Your knees are like the garbage disposals of your legs. They eat up what your hips and ankles can’t handle.
Let’s break down movement at the hip, knees, and ankles so we can make this crystal clear.
Once you understand how these joints interact, it will be easier to understand how many knee injuries happen and how to avoid them in the future.
The hips are the drivers of the legs.
When you think about it in terms of muscle mass, this makes sense.
Your glutes are the strongest muscles in your body, and they work to extend your hips so you can do things like get up from the toilet, jump, skip, and run.
Not only are they really powerful muscles, but they’re also required to have exceptional endurance for things like walking long distances.
The hips drive in another way as well; they direct which direction the legs move.
Think about this; if you’re standing and rotate your left leg to point your toes more to the left so you can start walking in that direction, where does the rotation movement come from?
It’s not the ankle, and it’s not the knee.
The movement comes from the hip.
In other words, your hips are responsible for directing the movement of your legs because it has the most mobility and musculature available for the job.
What about your ankles?
Your ankles are also very mobile joints, but they work differently.
Instead of directing the leg with all of its available range of motion, movement at the ankle is used to adapt to how the foot comes in contact with the ground; think lunging vs. squatting vs. sprinting vs. climbing uneven terrain.
Now we have to look at your knees, and they’re playing by an entirely different set of rules than your hips and ankles.
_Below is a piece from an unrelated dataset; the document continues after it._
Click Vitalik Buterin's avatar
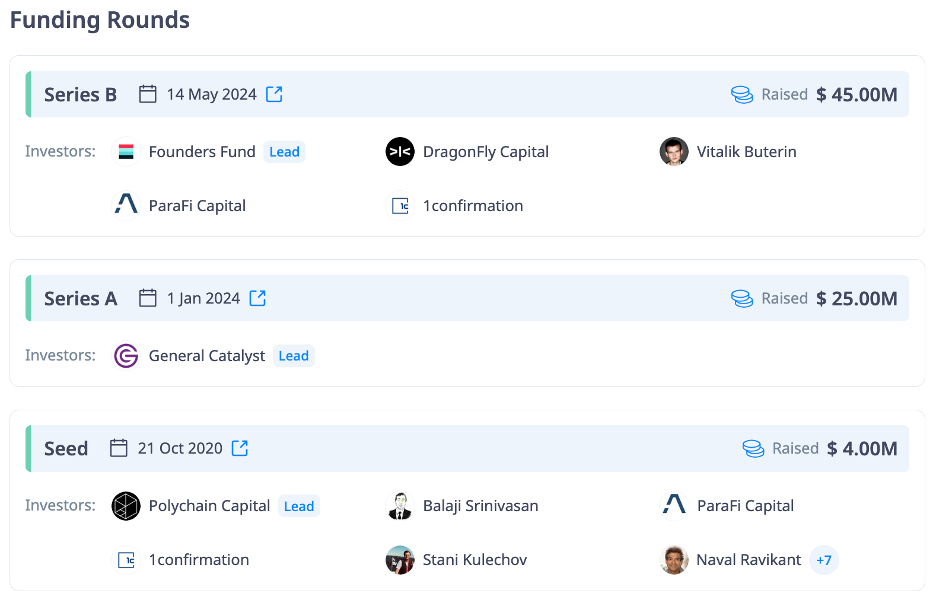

Hopefully, you’re getting the jist that your hips and ankle are incredibly mobile. They can move in many different directions, and because of all the available movement options, the knee has to be different.
It needs to be more stable, and it is.
The knee is essentially a hinge joint; it flexes and extends.
It’s also the largest joint in the body, so it can take a ton of beating before things start to go wrong, and that’s exactly what happens.
If the hips or the ankles aren’t doing their jobs, the knee takes up the slack because it’s strong enough to take the beating.
If you squat and lack ankle flexibility to get into position, your knees will take the increased sheer force.
If you don’t have enough hip strength to maintain your knees following your toes as you run and change directions, your knees will accept the increased load.
Your knees can take the abuse and make up the slack, but they can’t do it forever.
Eventually, something gives out.
Sometimes it’s something relatively easy to address, like patellar tendonitis.
Sometimes it’s something more serious like an ACL rupture.
If you want your knees to “last,” your hips and ankles need to do their jobs.